Dengan adanya tangga ini, dan setelah mengaitkan cahaya Cepheid ke ledakan supernova Tipe Ia, para astronom dapat menemukan angka pasti laju perluasan alam semesta berdasarkan bagaimana cahaya dari bintang-bintang yang berkelap-kelip dipantulkan atau dipantulkan. Konstanta Hubble yang dihasilkan metode ini adalah sekitar 73 km/s/Mpc: nilai yang jauh di luar rentang kesalahan pengukuran Planck.
Terkait: ‘Ini bisa jadi sangat dalam’: Bagaimana astronom Wendy Freedman mencoba memperbaiki alam semesta
Para astronom telah memberikan beberapa penjelasan mengenai penyebab perselisihan ini, dan beberapa telah berupaya mengungkap penyebabnya. kemungkinan kesalahan sistematik dalam hasil. Sementara itu, Riess dan timnya sedang membangun ketegangan semakin tepat dan studi yang lebih luas.
Studi baru ini merupakan satu lagi mata rantai dalam rantai ini. Analisis baru, yang mencakup sekitar sepertiga ukuran sampel studi Hubble tahun 2019, menggunakan JWST untuk mengukur jarak Cepheids dari sampel hingga 2%, yang merupakan peningkatan besar dibandingkan akurasi Hubble yang hanya 8-9%.
Membandingkan hasil ini dengan bintang pengukur jarak lainnya, seperti bintang kaya karbon dan raksasa merah terang, menghasilkan nilai 72,6 km/s/Mpc, sehingga hampir identik dengan pengukuran awal Hubble.

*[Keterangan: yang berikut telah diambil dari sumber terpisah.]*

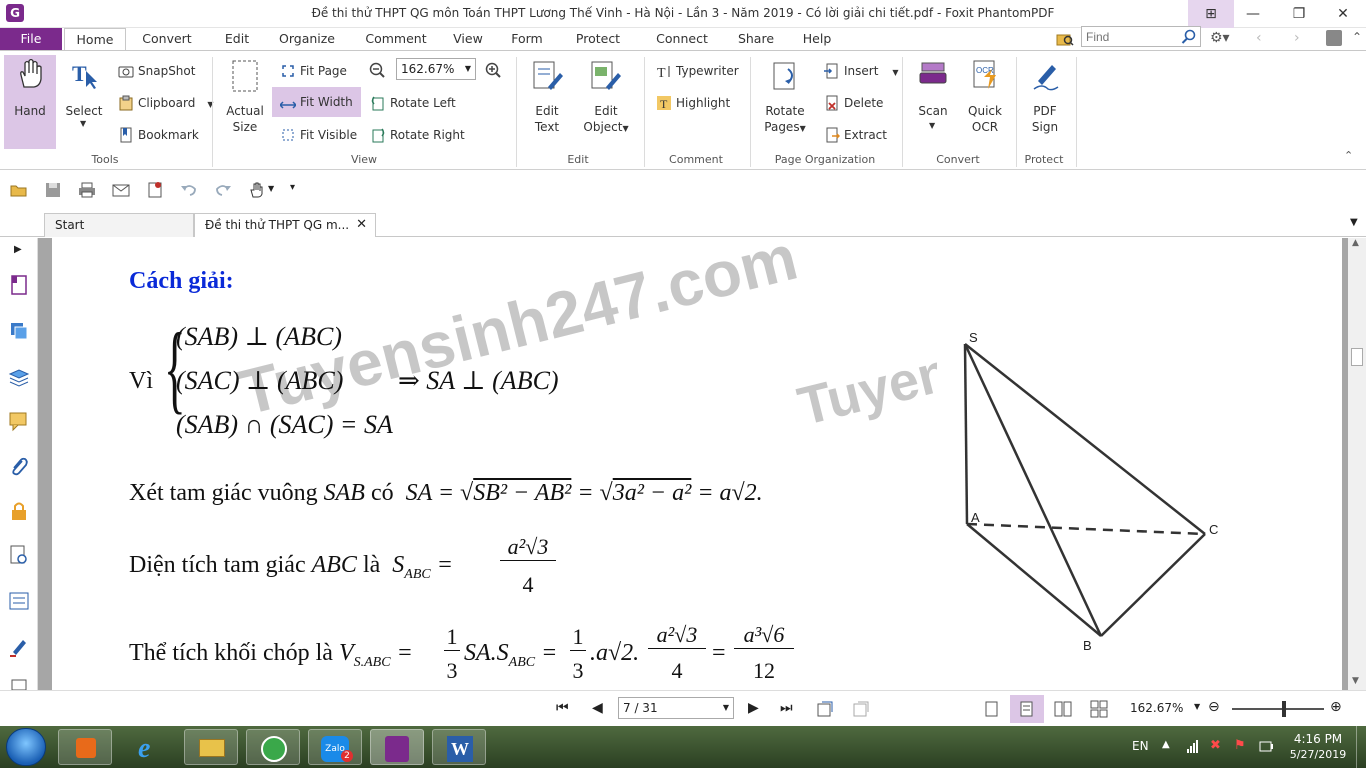 Image resolution: width=1366 pixels, height=768 pixels. I want to click on find-input, so click(1132, 36).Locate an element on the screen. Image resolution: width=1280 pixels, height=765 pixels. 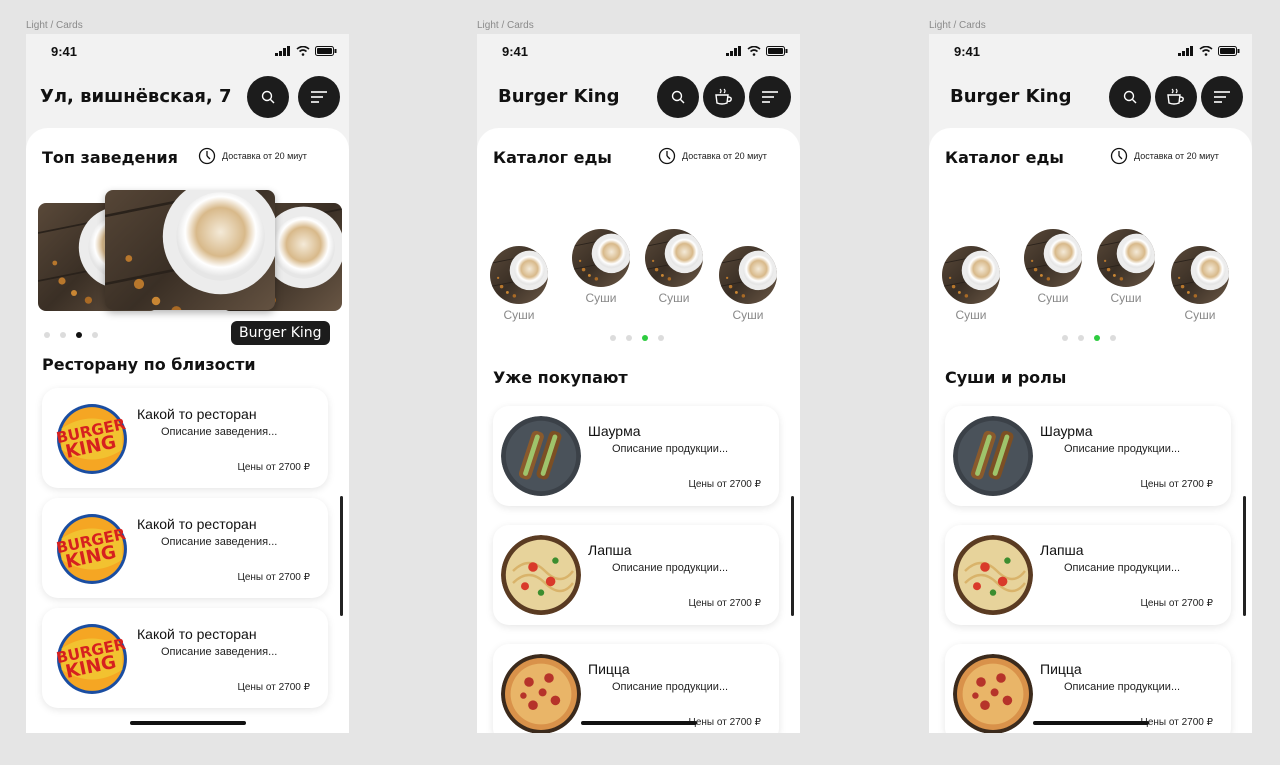
restaurant-price: Цены от 2700 ₽ is located at coordinates (274, 688).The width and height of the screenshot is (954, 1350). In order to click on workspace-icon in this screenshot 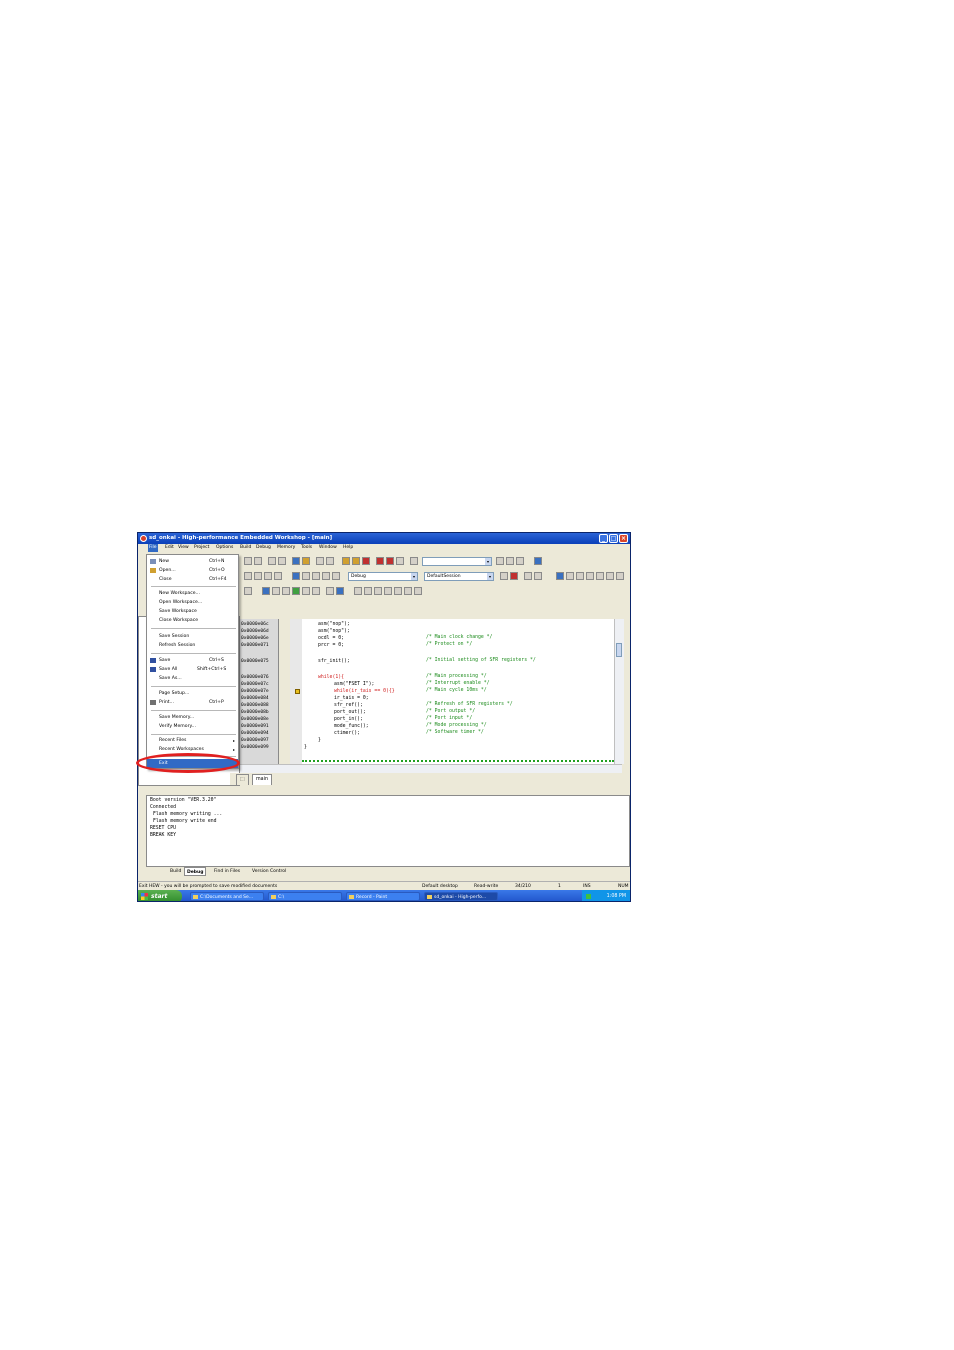, I will do `click(538, 561)`.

Tidak jelas apa sebenarnya yang menyebabkan ketidakcocokan yang aneh ini (“Saya harap saya tahu,” kata Riess kepada LiveScience). Namun spekulasi bermunculan di kalangan astronom.

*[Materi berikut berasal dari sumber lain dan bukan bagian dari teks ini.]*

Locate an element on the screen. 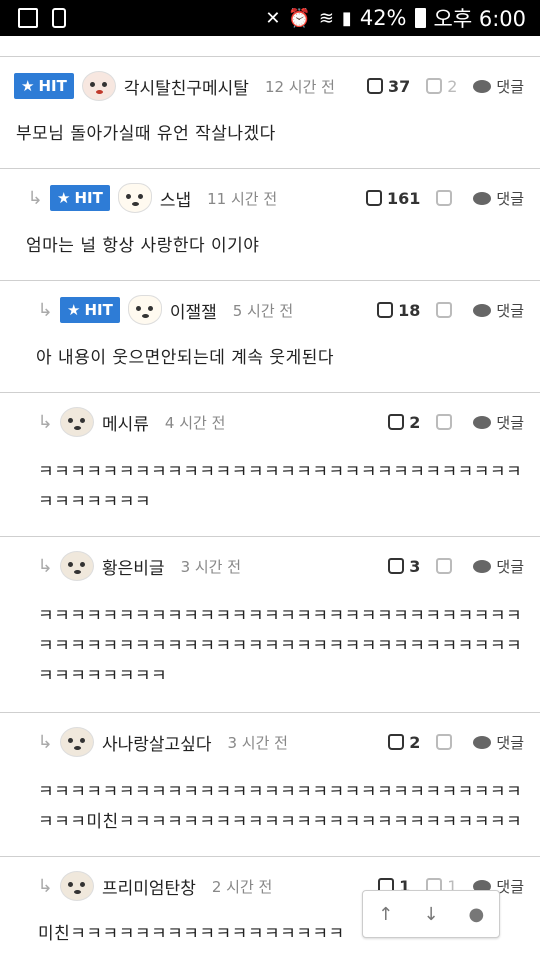 Image resolution: width=540 pixels, height=961 pixels. comment-author: 스냅 is located at coordinates (176, 198).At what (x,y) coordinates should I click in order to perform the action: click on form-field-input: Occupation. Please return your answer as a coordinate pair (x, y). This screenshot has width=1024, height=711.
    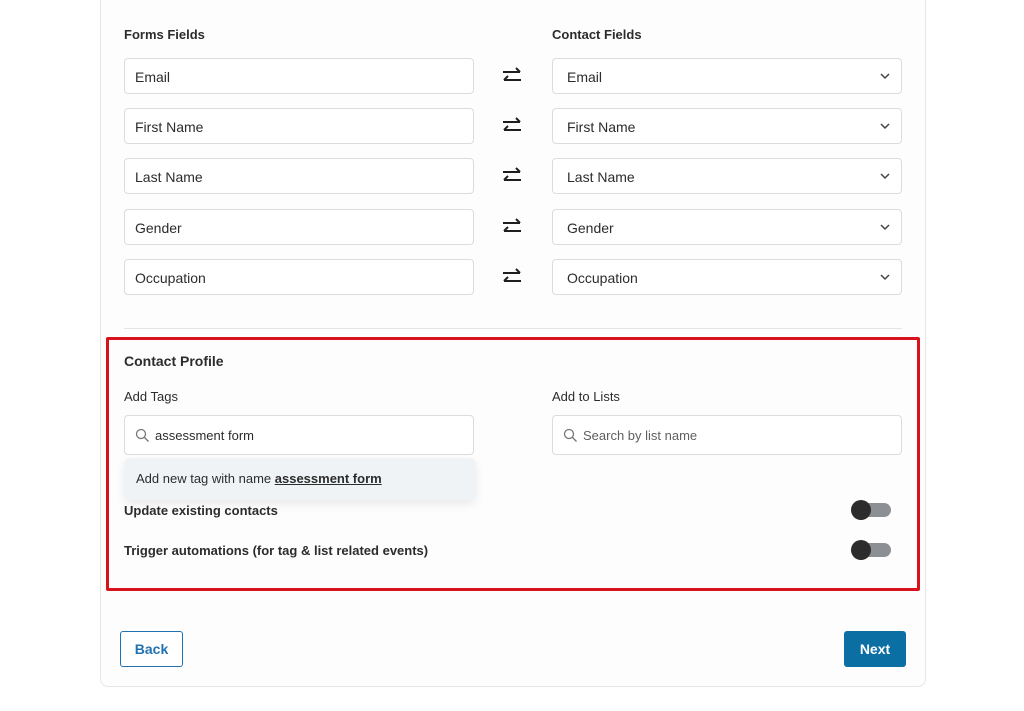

Salah satu kemungkinannya adalah “ada sesuatu yang hilang dalam pemahaman kita tentang alam semesta awal, seperti komponen materi baru – alam semesta awal – energi gelap [the mysterious phenomenon driving cosmic expansion] — yang memberikan dorongan tak terduga pada alam semesta setelah big bang,” Marc Kamionkowskikosmolog di Universitas Johns Hopkins yang membantu menghitung konstanta Hubble dan tidak terlibat dalam penelitian ini, mengatakan dalam sebuah pernyataan. “Dan ada gagasan lain, seperti sifat aneh materi gelap, partikel eksotik, perubahan massa elektron, atau medan magnet purba yang bisa berhasil. Para ahli teori punya izin untuk menjadi cukup kreatif.”